On my system this seems to have been caused by the volume change deferred volume setting in /etc/pulse/daemon.conf. When I set enabled-deferred-volume = no and made sure my lines for default-sample-rate and alternate-sample-rate were commented out, my crackling went away after I rebooted pulseaudio pulseaudio -k && pulseaudio --start

Edit: the issue ended up returning when I slept and unslept my system. I'm not sure why but the sample rate changed from 44100Hz to 48000Hz when my system restarted and when it was at 48000Hz the crackling came back.
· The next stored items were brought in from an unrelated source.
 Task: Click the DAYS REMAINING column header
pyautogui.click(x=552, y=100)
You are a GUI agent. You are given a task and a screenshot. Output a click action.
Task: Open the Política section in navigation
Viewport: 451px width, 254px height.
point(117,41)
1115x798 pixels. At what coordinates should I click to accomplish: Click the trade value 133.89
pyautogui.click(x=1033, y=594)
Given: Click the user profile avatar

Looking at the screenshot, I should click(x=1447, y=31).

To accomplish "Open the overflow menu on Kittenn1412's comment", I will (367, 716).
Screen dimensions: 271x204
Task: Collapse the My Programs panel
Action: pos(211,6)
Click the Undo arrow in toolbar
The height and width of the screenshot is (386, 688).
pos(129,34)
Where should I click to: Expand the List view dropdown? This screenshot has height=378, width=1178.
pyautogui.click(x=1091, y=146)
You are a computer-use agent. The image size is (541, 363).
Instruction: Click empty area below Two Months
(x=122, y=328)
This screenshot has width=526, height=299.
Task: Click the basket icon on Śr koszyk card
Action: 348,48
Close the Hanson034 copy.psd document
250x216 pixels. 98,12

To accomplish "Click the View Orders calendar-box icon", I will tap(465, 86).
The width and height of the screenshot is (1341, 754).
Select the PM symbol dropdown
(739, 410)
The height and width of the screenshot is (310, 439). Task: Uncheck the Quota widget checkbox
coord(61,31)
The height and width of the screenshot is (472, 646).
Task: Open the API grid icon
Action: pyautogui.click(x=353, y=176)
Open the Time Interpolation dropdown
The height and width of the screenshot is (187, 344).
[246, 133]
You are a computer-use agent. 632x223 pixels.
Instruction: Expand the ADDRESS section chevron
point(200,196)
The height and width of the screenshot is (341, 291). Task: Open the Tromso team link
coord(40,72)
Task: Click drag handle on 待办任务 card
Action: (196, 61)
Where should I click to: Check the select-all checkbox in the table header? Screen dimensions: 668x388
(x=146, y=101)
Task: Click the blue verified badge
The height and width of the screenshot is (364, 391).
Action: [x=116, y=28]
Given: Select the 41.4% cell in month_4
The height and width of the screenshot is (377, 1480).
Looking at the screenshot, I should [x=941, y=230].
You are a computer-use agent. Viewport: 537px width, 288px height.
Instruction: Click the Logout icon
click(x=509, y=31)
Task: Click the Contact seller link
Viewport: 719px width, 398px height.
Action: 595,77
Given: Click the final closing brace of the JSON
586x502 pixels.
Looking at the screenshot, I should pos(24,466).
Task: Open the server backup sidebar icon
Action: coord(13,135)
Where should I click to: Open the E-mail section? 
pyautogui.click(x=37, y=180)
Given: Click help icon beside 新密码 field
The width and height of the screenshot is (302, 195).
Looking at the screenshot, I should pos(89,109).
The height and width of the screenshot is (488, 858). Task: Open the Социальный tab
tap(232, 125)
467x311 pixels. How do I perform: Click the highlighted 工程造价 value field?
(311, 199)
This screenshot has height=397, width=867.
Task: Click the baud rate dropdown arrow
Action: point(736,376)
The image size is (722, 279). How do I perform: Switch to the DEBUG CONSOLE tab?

So I uncommented the default-sample-rate and set it to 44100. My headphones show up in several different output modes so to see which sample mode was working with and without the crackling I checked pacmd list-sinks | grep "sample spec" -B 12 which showed "state: RUNNING" on the one I wanted to check and the sample spec for the output frequency at the bottom.

0

Playback was pausing intermittently so I dropped default-sample-rate to 20000 (arbitrarily)in /etc/pulse/daemon.conf and it seems to have solved the problem.

1
  • You may have accidentally plugged the USB into a USB 1 port (rare though, usually 1.1 is used), 16 bit 44.1 khz audio runs at around 1.4 megabit/s, but usb 1.0 is also around 1.5 mb/s (1.1 is 12 mb/s), which could be why you saw the audio artifacts vanish at 20khz sampling rate. Or it's a bad cable, but USB 2 or greater should handle standard CD quality 44.1/16 bit audio fine, USB 2 runs at around 480 mb/s roughly. Note that dropping the sampling rate is going to lead to other audio artifacts since your effective audio is now only 10khz or less, rather than the standard 20khz.
    – Lizardx
    Commented Aug 13, 2022 at 19:34
0

I had a similar issue in my desktop setup, a lot of intermittent but then persistent hissing and crackling. Rebooting helped about 50% of the time, and sometimes restarting pulseaudio. Finally figured out that system grounding was my problem. I had inadvertently created a ground loop between the system housing, UPS, and sound system (Logitech subwoofer).

0

I have tried many ways but ultimately found the solution like this:

ı have installed alsamixer:

sudo apt update
sudo apt install alsa-utils

Then open alsamixer by alsamixer command. The screen will open in the terminal. click f6 and select your device, then scroll right via the right arrow and come to Auto-mute mode. You can follow it by checking the item option above. you need to enable it by pressing the up arrow key. Eventually, it will suddenly stop popping sound. I wish you good work :)

0

On my end I have never been able to fix the problem for good. These days, when this happens, I just do:

pulseaudio -k

And launch again whatever audio source was playing. Every single time, the sound is clean up to the next sleep or reboot. Not a real solution but I hope it helps some.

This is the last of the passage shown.